BACKGROUND: The prevalence of metabolic dysfunction-associated fatty liver disease (MAFLD) has been rising rapidly in western China. Diet acts as an effective therapy for MAFLD. However, there has been scarce research on the association between a posteriori diet patterns (DPs) and MAFLD in this region. METHOD: We identified three a posteriori DPs which were "Sichuan Basin pattern" characterized by a high intake of fish/seafood, poultry, fresh fruit and vegetables, indicating a balanced and modern DP; the "Yunnan-Guizhou Plateau dietary pattern" characterized mainly by a high intake of animal oil and salt, indicating an agricultural and poor DP; and the "Qinghai-Tibet Plateau dietary pattern" characterized by a high intake of coarse grains, wheat products, tubers and tea, respectively, indicating a high-altitude DP. Then, we performed marginal structural models that combined logistic regression and inverse probability exposure weighting (IPEW) to examine the associations between MAFLD and these a posteriori DPs. RESULT: We found the "Yunnan-Guizhou Plateau dietary pattern" revealed stronger positive association (OR = 1.50, 95% CI 1.40-1.60) with MAFLD than that of the "Qinghai-Tibet Plateau dietary pattern" (OR = 1.21, 95% CI 1.14-1.30). In contrast, the "Sichuan Basin dietary pattern" showed no significant association with MAFLD. In the further stratified analysis, we found those above associations were stronger in ethnic minorities and rural residents than their counterparts. CONCLUSION: Our study implied the unfavourable effects of "Yunnan-Guizhou Plateau dietary pattern" on MAFLD and provided evidence that reducing the intake of oil and sodium may be optimal for MAFLD control in the multi-ethnic region in western China.

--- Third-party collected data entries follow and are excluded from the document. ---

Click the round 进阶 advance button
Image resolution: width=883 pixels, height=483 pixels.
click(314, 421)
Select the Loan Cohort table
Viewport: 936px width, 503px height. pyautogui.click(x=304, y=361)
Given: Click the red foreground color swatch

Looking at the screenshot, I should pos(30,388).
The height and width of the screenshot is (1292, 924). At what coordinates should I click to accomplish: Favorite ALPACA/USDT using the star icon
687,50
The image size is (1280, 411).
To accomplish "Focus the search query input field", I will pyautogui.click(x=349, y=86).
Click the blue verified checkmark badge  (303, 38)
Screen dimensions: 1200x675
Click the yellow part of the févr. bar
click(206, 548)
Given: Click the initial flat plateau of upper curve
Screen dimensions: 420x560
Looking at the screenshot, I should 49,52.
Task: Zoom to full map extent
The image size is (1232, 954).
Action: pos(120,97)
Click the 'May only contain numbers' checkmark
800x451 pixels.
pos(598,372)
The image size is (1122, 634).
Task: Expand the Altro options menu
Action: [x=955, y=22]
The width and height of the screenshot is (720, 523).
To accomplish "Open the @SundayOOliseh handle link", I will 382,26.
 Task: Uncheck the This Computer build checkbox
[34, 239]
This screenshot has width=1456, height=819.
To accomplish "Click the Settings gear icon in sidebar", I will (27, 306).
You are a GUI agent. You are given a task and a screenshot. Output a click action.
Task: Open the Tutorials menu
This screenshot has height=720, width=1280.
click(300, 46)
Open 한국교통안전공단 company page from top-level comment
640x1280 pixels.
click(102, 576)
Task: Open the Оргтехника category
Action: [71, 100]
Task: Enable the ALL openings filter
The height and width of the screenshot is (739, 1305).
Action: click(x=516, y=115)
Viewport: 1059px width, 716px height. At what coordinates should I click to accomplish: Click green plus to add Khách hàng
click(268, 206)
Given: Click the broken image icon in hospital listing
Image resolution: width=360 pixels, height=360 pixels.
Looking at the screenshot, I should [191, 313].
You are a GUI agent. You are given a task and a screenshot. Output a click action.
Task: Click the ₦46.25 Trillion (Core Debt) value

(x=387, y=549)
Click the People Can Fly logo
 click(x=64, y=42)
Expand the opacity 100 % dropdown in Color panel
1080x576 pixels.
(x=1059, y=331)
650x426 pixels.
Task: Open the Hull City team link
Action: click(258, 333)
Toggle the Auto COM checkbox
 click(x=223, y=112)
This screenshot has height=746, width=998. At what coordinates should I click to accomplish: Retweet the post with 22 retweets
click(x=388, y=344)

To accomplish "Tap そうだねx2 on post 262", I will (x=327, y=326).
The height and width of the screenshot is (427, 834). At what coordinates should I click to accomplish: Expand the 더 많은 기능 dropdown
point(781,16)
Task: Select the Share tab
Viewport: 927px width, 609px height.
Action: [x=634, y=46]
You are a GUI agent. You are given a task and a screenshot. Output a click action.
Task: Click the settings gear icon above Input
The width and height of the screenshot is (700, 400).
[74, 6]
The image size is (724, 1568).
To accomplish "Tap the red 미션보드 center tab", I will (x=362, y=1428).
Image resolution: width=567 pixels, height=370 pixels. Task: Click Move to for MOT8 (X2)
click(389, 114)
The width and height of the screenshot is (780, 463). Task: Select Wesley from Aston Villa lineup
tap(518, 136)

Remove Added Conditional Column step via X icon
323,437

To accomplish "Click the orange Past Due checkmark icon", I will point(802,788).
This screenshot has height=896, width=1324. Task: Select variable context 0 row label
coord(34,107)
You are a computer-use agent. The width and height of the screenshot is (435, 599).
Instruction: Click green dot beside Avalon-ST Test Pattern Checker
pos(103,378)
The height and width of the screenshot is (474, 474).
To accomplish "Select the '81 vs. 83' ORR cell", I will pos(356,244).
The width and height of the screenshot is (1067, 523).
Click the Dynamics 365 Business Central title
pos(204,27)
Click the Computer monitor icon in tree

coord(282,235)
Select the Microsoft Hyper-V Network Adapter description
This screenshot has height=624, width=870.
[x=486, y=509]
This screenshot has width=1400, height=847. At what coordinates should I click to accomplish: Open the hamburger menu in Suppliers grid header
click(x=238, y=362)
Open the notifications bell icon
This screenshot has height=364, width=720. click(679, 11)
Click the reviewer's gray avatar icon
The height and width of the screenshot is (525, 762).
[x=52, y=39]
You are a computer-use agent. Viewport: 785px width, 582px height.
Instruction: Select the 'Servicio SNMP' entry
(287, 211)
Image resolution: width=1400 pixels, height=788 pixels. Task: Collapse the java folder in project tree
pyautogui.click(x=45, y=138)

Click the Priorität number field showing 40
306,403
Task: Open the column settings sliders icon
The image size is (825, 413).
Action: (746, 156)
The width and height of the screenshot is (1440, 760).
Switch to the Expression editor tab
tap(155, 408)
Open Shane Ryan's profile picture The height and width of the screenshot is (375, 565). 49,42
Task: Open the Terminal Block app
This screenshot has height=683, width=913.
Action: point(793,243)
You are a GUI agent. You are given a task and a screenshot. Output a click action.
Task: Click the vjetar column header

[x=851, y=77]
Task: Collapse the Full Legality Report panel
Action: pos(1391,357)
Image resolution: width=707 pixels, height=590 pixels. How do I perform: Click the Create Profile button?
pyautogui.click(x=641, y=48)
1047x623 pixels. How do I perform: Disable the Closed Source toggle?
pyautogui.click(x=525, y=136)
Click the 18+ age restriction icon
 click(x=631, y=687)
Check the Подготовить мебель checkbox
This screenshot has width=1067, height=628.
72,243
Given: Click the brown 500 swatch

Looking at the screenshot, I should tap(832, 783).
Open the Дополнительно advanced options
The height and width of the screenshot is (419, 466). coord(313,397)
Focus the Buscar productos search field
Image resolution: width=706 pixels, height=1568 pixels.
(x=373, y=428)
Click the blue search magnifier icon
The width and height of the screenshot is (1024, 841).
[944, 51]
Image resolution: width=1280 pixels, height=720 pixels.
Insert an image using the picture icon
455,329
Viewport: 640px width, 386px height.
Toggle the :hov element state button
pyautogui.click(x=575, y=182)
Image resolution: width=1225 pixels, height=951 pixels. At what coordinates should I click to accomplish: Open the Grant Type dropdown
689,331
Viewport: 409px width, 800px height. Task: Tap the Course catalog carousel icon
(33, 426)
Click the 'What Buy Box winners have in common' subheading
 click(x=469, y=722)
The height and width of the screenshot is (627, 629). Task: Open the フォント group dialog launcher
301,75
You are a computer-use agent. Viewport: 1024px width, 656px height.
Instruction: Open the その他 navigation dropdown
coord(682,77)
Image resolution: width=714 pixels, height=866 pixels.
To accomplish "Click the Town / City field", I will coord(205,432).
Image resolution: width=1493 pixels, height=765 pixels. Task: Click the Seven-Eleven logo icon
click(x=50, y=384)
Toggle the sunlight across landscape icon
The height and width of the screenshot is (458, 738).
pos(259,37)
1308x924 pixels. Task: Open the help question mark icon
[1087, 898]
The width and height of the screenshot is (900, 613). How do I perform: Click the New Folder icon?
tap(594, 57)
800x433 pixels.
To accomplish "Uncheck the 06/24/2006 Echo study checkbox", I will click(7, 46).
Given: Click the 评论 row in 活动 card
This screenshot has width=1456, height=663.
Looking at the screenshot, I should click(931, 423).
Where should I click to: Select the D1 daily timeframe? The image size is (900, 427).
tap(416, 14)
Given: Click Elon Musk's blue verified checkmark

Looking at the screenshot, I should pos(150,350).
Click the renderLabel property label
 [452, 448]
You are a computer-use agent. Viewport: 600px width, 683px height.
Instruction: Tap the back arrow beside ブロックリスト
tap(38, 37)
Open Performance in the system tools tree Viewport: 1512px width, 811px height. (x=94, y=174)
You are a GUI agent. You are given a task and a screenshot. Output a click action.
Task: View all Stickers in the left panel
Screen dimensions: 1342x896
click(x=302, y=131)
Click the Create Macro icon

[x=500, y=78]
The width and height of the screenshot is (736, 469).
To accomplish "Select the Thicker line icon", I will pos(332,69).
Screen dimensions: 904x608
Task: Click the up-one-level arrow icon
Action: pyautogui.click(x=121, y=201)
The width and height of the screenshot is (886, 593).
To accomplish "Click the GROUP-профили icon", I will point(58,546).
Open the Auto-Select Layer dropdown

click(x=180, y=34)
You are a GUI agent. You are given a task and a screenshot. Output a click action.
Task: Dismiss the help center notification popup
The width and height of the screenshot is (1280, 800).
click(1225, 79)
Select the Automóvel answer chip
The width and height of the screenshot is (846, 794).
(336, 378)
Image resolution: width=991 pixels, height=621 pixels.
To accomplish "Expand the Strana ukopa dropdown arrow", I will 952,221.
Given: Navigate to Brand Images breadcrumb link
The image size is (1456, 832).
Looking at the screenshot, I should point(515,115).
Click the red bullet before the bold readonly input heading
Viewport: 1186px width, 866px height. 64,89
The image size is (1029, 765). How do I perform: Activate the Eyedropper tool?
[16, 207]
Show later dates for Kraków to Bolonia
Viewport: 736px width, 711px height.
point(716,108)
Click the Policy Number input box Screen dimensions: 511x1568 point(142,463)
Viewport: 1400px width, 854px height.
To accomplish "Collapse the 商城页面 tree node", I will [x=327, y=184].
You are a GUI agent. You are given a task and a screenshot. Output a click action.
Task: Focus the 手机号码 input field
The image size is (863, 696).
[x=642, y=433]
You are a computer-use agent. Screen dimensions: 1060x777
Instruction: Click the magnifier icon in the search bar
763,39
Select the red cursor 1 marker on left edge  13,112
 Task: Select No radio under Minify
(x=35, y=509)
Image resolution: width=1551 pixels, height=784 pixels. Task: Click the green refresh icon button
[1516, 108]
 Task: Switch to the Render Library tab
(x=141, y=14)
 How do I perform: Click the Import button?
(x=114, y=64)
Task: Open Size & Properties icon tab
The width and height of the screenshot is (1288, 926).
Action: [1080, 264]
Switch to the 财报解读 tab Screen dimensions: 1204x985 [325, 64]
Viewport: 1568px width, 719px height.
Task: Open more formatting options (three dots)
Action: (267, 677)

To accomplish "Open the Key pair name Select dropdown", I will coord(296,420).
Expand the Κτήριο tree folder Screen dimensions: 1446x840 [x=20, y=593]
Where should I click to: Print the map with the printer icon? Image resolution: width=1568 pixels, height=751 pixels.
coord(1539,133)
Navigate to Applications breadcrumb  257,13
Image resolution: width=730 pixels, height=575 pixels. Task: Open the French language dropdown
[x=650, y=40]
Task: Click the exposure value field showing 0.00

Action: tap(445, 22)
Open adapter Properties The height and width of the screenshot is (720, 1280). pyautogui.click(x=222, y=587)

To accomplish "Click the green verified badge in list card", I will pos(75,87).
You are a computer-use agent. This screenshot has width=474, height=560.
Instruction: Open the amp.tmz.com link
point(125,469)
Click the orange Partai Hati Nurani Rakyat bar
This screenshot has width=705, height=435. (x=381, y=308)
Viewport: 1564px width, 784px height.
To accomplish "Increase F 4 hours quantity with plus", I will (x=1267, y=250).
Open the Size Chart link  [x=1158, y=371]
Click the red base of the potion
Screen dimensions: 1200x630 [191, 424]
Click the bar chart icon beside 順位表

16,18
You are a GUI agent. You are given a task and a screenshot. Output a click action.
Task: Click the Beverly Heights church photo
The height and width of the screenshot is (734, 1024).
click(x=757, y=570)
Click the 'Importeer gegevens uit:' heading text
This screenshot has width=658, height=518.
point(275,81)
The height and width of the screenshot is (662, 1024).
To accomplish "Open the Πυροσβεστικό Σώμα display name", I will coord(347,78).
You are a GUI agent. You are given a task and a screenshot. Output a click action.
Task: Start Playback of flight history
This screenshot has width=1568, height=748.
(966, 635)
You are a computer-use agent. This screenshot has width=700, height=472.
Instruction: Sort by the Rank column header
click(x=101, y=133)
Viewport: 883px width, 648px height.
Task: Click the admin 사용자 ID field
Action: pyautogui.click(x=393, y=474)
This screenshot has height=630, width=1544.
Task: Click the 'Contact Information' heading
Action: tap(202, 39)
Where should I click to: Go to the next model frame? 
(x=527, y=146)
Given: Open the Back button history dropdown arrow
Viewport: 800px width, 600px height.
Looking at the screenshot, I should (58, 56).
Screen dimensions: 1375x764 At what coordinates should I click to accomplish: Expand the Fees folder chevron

Age at menarche and metabolic dysfunction-associated fatty liver disease: Evidence from a large population-based epidemiological study in Southwest China.

BACKGROUND: The relationship between age at menarche and metabolic dysfunction-associated fatty liver disease remains largely not clear. The objective of this study was to examine the association between age at menarche (AAM) and metabolic dysfunction-associated fatty liver disease (MAFLD) in Chinese women and whether any observed associations were mediated by early adulthood adiposity. METHODS: The cross-sectional study included 46,873 Chinese women, aged 30-79 from baseline data of the China Multi-Ethnic Cohort study. Logistic regression models were used to evaluate the association between AAM and MAFLD. Mediation analysis was adopted to examine whether early adulthood adiposity (around 25 years) mediated the association between AAM and MAFLD. RESULTS: AAM was linearly and inversely associated with the risk of MAFLD (P for nonlinearity =0.743). In a multivariable-adjusted model, the odds ratios and 95% confidence interval (ORs (95% CI)) for MAFLD comparing menarche at <12, 12, 13, 15, 16, 17, ≥18 years to menarche at 14 years were 1.290 (1.082-1.537), 1.172 (1.068-1.285), 1.042 (0.960-1.131), 0.937 (0.861-1.020), 0.911(0.835-0.994), 0.868 (0.786-0.959), and 0.738 (0.670-0.814), respectively (P for trend <0.001). The 6.4% increased MAFLD risk was associated with each preceding year in AAM. The association between AAM and MAFLD was modified by age, ethnicity, and menopause. Early adulthood adiposity partially mediated this association. CONCLUSION: The findings of this study suggest that obesity prevention strategies are needed from young adulthood in women who undergo early menarche to reduce the risk of MAFLD.